Des manifestants réclament à nouveau le départ de la force onusienne

Réclament justice et réparation pour les victimes.

P-au-P, 5 juin 2012 [AlterPresse] – Plus d’une centaine de personnes ont défilé dans les rues de la Port-au-Prince, le vendredi 1er juin 2012, à l’occasion du huitième anniversaire du déploiement de la mission des Nations-Unies pour la stabilisation d’Haïti (Minustah), a observé l’agence en ligne AlterPresse.

« Nos ancêtres n’ont pas fait la cérémonie du Bois Caïman [tenue dans la nuit du 15 août 1791, non loin du Cap-Haïtien] pour qu’on serve des étrangers. La Minustah doit impérativement laisser le pays, parce que le pays en a assez d’eux », ont lancé les manifestantes et manifestants, animés, tout au long du parcours, par de la musique d’ambiance (tambours, cymbales et vaccines) assortie de propos engagés.

Aux abords du Fort national, point de démarrage de la mobilisation, étaient exposées, sur un autobus de transport public, des photos de nombreuses victimes d’exactions perpétrées depuis 2004 par des soldats onusiens.

Après avoir laissé le Fort national (quartier populaire, surplombant la plus grande place publique de Port-au-Prince, au nord-est), la manifestation a été quelque prise dans un étau, au moment où le défilé semblait se diriger vers les ruines du Palais national, sur la grande place publique du Champ de Mars.

En position et munis d’un dispositif approprié, des agents spécialisés de la police nationale d’Haïti (Pnh) ceinturaient la zone, faisant signe aux manifestantes et manifestants de continuer leur mouvement vers le bas de la ville.

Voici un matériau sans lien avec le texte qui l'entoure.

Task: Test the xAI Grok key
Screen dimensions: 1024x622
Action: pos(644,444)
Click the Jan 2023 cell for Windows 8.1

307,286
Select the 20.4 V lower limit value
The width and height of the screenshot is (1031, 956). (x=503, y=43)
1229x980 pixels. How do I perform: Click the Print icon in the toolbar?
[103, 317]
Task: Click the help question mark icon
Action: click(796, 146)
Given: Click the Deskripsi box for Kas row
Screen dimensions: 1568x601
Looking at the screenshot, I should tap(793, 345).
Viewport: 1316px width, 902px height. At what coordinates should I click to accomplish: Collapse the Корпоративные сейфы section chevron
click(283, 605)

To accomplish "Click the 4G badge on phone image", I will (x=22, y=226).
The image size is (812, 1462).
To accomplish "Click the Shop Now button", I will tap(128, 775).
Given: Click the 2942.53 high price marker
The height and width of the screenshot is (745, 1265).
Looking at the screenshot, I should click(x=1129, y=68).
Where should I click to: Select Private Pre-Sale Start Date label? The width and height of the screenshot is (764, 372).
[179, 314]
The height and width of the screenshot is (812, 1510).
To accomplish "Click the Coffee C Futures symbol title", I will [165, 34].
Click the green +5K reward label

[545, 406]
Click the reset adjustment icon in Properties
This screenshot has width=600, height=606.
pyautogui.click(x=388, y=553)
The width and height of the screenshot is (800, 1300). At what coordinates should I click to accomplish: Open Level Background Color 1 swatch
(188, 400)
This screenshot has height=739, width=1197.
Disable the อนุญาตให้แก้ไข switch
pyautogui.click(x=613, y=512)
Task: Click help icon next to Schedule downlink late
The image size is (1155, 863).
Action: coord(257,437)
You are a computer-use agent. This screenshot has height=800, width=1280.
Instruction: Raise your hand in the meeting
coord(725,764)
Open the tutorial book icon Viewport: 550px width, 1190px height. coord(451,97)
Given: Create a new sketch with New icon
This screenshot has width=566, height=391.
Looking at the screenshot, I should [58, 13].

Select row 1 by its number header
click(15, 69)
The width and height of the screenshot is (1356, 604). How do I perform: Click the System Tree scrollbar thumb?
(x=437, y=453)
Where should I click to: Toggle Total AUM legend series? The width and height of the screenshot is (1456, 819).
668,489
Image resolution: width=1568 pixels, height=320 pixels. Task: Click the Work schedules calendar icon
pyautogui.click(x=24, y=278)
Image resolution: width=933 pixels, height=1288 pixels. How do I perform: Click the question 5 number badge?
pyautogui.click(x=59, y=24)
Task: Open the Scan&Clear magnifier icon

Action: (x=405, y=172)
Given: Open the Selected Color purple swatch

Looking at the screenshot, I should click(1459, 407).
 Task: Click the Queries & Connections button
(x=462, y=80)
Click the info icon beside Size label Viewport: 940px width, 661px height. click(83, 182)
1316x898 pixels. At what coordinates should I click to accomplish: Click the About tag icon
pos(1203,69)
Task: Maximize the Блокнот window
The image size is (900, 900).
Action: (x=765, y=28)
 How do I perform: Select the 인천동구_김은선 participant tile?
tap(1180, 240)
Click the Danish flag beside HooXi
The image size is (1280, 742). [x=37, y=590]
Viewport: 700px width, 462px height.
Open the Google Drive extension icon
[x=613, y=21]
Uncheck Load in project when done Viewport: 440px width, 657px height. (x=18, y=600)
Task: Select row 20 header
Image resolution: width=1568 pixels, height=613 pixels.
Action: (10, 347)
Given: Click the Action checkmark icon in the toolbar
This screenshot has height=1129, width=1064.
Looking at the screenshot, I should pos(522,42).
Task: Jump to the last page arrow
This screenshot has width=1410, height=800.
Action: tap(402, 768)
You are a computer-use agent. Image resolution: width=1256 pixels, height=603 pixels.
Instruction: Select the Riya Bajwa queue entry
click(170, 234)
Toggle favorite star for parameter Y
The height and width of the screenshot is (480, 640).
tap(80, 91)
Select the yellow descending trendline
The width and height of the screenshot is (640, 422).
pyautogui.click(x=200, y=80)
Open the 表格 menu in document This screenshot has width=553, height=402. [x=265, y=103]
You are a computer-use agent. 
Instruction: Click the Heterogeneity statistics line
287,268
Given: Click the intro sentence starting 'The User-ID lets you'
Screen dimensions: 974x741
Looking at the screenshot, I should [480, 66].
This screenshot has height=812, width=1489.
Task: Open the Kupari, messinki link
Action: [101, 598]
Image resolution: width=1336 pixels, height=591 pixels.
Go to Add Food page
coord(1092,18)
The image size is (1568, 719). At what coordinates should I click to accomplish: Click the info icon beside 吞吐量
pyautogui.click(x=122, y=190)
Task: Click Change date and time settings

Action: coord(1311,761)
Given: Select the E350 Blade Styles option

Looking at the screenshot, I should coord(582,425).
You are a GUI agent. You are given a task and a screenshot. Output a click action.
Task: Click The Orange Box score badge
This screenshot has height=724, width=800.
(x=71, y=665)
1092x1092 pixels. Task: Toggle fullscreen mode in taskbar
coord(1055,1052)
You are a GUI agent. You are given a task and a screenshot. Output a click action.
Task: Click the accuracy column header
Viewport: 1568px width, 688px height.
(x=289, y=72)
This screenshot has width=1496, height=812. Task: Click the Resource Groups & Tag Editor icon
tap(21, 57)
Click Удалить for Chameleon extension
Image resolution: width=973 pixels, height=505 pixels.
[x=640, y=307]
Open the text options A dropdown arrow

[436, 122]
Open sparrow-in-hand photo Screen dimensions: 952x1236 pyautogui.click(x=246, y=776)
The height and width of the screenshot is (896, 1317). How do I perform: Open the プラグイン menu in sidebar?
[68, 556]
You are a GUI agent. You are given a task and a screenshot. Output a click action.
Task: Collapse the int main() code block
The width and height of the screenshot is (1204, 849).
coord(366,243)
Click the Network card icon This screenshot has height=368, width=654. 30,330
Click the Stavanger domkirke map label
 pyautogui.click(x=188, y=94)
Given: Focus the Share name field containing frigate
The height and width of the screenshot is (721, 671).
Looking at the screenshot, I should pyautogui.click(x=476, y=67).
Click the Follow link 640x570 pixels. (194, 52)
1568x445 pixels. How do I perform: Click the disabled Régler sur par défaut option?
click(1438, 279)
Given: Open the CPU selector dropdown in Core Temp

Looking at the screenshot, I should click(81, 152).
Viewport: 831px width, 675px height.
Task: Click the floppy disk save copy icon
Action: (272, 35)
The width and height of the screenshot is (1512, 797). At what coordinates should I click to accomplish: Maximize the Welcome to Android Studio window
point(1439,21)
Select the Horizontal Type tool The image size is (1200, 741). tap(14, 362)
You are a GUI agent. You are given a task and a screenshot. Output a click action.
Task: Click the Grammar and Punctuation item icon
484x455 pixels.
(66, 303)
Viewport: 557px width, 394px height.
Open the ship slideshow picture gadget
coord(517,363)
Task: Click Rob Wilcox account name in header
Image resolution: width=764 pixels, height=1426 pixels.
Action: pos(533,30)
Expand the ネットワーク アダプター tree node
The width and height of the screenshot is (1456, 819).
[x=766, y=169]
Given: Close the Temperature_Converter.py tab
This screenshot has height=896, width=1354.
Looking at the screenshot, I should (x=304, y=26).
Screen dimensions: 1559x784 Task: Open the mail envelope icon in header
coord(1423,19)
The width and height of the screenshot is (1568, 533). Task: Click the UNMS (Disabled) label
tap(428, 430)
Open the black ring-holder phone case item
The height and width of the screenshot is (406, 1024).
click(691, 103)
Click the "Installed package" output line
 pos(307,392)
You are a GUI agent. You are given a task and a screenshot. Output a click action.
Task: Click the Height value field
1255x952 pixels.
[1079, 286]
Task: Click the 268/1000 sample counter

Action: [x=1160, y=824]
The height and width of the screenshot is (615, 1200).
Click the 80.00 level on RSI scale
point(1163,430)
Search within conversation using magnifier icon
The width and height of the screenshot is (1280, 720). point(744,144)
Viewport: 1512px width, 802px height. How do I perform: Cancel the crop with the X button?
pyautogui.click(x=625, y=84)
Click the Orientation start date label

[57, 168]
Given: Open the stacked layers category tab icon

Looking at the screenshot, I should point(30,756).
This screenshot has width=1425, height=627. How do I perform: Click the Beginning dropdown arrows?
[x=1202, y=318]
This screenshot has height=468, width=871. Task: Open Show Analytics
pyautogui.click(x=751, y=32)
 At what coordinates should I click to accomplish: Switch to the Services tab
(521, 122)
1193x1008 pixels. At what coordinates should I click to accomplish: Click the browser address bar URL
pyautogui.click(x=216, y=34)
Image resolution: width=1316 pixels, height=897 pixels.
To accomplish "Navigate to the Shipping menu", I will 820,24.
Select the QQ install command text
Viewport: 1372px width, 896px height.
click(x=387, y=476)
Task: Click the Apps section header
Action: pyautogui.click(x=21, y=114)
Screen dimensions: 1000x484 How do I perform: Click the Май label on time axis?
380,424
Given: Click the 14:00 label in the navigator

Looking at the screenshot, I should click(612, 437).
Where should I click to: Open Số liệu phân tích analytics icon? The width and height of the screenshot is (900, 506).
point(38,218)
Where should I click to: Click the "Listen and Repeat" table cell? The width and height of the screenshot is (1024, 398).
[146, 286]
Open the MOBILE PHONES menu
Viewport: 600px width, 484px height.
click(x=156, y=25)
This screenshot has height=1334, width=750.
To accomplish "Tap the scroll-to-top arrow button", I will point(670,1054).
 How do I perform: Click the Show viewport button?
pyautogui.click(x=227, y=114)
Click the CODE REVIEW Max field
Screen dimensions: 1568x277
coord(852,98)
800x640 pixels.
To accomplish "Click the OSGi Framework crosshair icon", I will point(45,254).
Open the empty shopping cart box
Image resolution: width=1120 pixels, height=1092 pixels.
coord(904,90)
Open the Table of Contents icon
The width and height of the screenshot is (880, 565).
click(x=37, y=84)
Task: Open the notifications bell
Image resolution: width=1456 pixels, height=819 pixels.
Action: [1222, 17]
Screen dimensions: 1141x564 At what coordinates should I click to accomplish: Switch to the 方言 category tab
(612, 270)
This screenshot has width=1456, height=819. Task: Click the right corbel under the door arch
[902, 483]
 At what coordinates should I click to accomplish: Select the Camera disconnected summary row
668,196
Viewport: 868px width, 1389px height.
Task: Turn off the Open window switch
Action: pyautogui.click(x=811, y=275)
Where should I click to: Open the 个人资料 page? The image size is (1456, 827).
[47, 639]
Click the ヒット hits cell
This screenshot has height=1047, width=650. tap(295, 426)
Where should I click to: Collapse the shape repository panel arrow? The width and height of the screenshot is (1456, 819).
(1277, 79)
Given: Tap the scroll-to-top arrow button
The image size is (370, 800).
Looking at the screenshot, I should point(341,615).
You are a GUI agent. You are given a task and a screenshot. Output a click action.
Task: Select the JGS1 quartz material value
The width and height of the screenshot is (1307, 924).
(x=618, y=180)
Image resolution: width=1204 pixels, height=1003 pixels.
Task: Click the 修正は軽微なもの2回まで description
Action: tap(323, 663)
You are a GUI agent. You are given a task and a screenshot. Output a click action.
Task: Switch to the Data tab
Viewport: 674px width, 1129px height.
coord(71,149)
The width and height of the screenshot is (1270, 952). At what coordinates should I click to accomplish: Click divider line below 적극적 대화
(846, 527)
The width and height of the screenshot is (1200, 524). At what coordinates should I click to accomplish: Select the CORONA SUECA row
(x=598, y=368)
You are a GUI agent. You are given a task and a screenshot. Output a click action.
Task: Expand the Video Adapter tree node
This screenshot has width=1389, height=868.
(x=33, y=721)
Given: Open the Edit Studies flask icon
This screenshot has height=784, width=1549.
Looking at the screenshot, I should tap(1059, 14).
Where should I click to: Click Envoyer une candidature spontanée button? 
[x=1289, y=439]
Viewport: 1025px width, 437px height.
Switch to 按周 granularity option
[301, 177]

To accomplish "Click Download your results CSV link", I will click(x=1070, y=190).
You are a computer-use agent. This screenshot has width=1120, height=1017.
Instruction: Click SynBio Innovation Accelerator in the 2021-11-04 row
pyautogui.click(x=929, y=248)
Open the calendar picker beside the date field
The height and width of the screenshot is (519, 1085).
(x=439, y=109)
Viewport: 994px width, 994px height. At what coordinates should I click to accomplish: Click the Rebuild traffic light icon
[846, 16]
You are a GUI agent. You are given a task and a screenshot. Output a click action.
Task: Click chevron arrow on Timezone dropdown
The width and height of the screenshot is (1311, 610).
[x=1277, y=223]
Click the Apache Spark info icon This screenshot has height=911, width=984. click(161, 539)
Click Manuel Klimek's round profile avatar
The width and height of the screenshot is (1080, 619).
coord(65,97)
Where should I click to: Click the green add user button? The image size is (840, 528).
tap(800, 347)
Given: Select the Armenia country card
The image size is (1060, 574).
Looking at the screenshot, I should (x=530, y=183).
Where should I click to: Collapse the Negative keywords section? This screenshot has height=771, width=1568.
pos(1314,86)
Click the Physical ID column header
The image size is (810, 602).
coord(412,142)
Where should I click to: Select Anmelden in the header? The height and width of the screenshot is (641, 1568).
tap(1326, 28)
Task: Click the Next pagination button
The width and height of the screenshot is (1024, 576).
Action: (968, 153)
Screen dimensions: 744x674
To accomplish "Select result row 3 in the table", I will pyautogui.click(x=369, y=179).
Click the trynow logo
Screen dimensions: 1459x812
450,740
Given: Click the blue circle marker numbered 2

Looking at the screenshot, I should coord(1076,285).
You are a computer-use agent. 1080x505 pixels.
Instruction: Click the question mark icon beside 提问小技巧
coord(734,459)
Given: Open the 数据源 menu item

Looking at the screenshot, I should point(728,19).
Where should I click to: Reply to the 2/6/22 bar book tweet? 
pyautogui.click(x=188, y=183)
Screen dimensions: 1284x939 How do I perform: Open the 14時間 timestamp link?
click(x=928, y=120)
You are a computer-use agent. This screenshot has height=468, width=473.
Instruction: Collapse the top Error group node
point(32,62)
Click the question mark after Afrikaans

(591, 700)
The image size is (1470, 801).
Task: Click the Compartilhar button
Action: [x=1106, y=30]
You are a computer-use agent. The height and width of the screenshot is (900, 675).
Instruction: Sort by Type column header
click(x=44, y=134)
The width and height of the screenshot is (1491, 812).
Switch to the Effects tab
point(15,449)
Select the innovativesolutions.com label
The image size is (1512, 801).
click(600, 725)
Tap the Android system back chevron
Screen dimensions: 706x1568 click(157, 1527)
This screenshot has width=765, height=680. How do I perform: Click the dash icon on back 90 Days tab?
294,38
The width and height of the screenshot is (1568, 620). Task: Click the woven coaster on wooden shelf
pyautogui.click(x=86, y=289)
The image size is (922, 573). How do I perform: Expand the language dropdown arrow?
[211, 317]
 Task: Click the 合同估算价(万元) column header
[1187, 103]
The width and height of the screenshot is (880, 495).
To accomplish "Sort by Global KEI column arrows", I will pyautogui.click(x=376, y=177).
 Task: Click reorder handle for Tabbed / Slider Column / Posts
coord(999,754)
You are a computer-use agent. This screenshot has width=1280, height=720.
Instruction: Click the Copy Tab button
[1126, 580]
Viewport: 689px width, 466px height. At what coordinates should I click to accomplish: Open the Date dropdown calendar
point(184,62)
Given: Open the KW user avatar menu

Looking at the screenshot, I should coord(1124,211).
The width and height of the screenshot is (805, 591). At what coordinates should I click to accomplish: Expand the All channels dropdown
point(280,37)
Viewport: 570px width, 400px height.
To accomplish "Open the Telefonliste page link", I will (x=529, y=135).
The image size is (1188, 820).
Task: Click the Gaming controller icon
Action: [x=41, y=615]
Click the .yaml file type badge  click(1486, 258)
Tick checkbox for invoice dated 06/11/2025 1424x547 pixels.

Telle est la voie finalement empruntée par les manifestantes et manifestants qui ont délivré un message de circonstance devant les locaux du parlement.

Ils ont également exigé justice et réparation pour les 7 mille personnes décédées du choléra (épidémie dont la propagation, depuis octobre 2010, est attribuée au contingent népalais de la Minustah), ainsi que pour les personnes violées par des soldats de la force onusienne.